Hike Distance: 8.01 miles
Trails: Appalachian (White), Rattlesnake Swamp (Orange)
Mountains: Catfish Mountain
It was supposed to rain later in the day, I was prepared for it. It didn’t. I wish it did. It was oppressively hot and humid. Heat and humidity lead to bad decision making, and I got greedy for miles.
Note: I parked here, a pullout on Millbrook Road. This was not the easiest to find, and bear in mind (with Verizon) there is very little cell service in this area. That’s kind of my point, I want to get away from civilization, but this was the first time that I had NO service. There are a couple of pullouts on Millbrook Road, however, only the pullout for the Catfish Fire Tower has a gate (that I saw.) If the pullout looks like the picture at the top, you’ll know you are at the coordinates I’ve linked to. Google Maps in Satellite view shows the pullout, and some overflow pullouts. (Don’t rely on your phone to look at the maps when driving around.) I was the second car at the trailhead, the first left as I was getting ready; and when I returned, there were two others.

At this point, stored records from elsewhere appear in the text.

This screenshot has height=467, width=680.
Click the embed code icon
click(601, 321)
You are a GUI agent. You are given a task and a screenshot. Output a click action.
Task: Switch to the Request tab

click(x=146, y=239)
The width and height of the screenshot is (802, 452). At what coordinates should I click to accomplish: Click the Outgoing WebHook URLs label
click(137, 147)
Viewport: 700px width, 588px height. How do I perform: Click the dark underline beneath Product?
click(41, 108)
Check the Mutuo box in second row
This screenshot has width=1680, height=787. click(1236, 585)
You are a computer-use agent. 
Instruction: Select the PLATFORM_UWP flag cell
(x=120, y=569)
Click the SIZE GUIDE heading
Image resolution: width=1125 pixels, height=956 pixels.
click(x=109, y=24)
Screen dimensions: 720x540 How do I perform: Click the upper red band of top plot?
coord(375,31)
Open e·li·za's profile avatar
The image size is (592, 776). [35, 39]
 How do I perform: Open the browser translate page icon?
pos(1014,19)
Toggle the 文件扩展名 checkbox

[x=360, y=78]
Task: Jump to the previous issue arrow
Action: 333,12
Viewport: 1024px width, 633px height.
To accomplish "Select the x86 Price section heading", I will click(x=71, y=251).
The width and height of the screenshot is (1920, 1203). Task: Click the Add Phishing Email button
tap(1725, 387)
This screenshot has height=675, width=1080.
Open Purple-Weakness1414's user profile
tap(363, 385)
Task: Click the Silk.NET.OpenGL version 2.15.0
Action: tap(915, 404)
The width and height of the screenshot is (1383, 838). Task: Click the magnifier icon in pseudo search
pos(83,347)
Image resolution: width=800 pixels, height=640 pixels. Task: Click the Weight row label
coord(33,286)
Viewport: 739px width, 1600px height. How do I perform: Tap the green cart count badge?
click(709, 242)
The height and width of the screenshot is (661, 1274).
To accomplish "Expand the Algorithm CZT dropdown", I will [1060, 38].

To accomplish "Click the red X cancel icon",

This hike was classified Bon Jovi, it was Slippery When Wet. Rain happened in early morning, and all rocks were extra slippery. Fortunately there were no scrambles; there were plenty of steep sections, and it’s the AT, there are plenty of rocks. I slipped more on this hike then ever before – I thanked my trekking poles and vowed to offer a sacrifice later.
From the pullout, walk down the woods road. You’ll come to where the Appalachian Trail goes left (and to the tower.) I continued a little further to reach the Rattlesnake Swamp Trail.
This is a great trail that skirts the edge of Rattlesnake Swamp. The swamp will be on your right, the ridge that the AT follows will be on your left. This trail is mostly dirt and roots, with some rocks. Mountain Laurel was out, and there are a significant number of Rhododendron tunnels. It will be another month for those blooms though.
Lots of Mountain Laurel in bloom.
The moist ground made for a lot of mushrooms, these were hard to photograph due to the humidity.
While walking along, I startled this guy and he dove under a leaf.
Look in the center of this picture for yet another frog.
Before ascending the ridge to the Appalachian Trail, I took a little spur trail to the AMC Mohican Outdoor Center, a camping spot on the AT for through-hikers. This looked pretty cool, and I wanted to cut through to see Catfish Pond up close, but there was a group of people in a class by the pond access. I regret not getting a picture of the pond, it looked like a really nice spot. The spur trail was all boards.
From there it was back to the Rattlesnake Swamp trail and a big climb to get up on the ridge.
As I got near the top, I thought I saw a limited viewpoint.
20 Feet further down the trail:
Amazing views. Fortunately it was a great day for views. I’m not sure how I would feel with snow and ice at this location as it was a sheer drop off at the cliff’s edge.
It’s also here where I got greedy for miles. The sensible thing to do would have been to make a left and head to the fire tower and my car for a nice loop. However, I made a right and headed for Catfish Pond Gap along the Appalachian Trail. This was a nice walk, except I had to descend into the gap. That also meant, I had to climb back up to head back to the junction on the AT. Brutal.
In the gap there was a nice stream to sit by, which was cool and shady – and it allowed me contemplate my last decision. There were plenty of cars here, and I passed numerous people as I was descending; many of whom I caught up with on my way back.
Getting back up on the ridge was murder in the heat and humidity. Once up on the ridge, it’s a pleasant walk. There are some great views to your right as you head to the fire tower. It’s easy to get lost in your thoughts as the walk it relatively flat. Yes, there are plenty of rocks, but it’s the AT, and that comes with the territory.
On one such rock (which by this time had dried out) I went to step, heard a loud hiss, and used a pole to vault off the rock.
Not a rattler, and the jury is out on if it was a Copperhead. The colors are right, but the markings are not. I took a bunch of pictures, but let him be. And I was certainly more aware of the rocks.
Eventually, I reached the Catfish Fire Tower. Again, I didn’t climb. There was a group of 8 or so that were at the picnic table – they all climbed. And with some hilarity as well.
That’s 60 feet tall. Supposedly, the views are awesome from the top. I’ll take everyone’s word for it.
I’m really enjoying the various sections of the AT that I’ve been hiking. Rattlesnake Swamp is a great trail that is quite different from the AT. I saw a couple of big groups of people, but for the most part it was quiet and empty. This is definitely an area worth checking out even if it is pretty remote.